Molecular classification of medulloblastoma using immunohistochemistry: A single centre study

Abstract

Medulloblastoma (MB) is the second most common malignant paediatric central nervous system (CNS) tumour. The World Health Organisation (WHO) advocates an integrated pathological and molecular approach to diagnosis. Immunohistochemistry (IHC) has been proven to be a valid surrogate for molecular subtyping in low resource settings. This study aimed to use IHC to classify MB into different molecular subtypes.
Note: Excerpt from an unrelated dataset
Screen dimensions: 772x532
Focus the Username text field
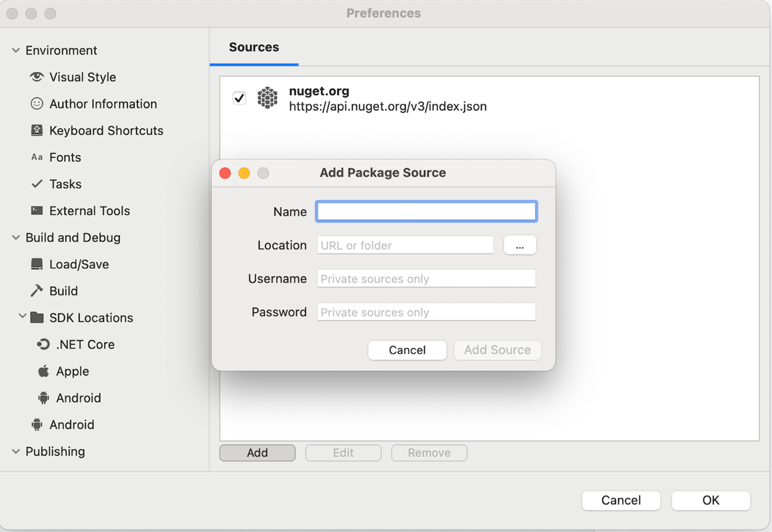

Patients diagnosed with medulloblastoma between 2011 and 2021 were included in the study. Clinicopathological characteristics, treatment patterns and outcomes were reviewed. Molecular subgrouping into wingless signalling activated (WNT), sonic hedgehog (SHH), and non-WNT/non-SHH was performed by immunohistochemical staining, using β-catenin, Yes-associated protein 1 (YAP1) and GRB2-Associated Binding Protein 1 (GAB1) antibodies.

Of the 32 children evaluated, the mean age at diagnosis was 9.9 years with M: F ratio of 1.5:1. Classic (75.8 %) and desmoplastic/nodular (24.2 %) were the only two histopathological variants reported. Non-WNT/non-SHH constituted the majority of cases (54.5 %), followed by SHH (36.4 %) and WNT subgroups (9.1 %). The 5-year overall survival and 5-year progression-free survival was 41 % and 38 % respectively. The 30-day operative mortality rate was 28.1 %.

Molecular subgroups determined by immunohistochemistry, can be easily incorporated into routine practice in low resource settings. The overall survival rate in our cohort is lower than thate reported in the literature due to high post-operative mortality and low uptake of adjuvant oncotherapy.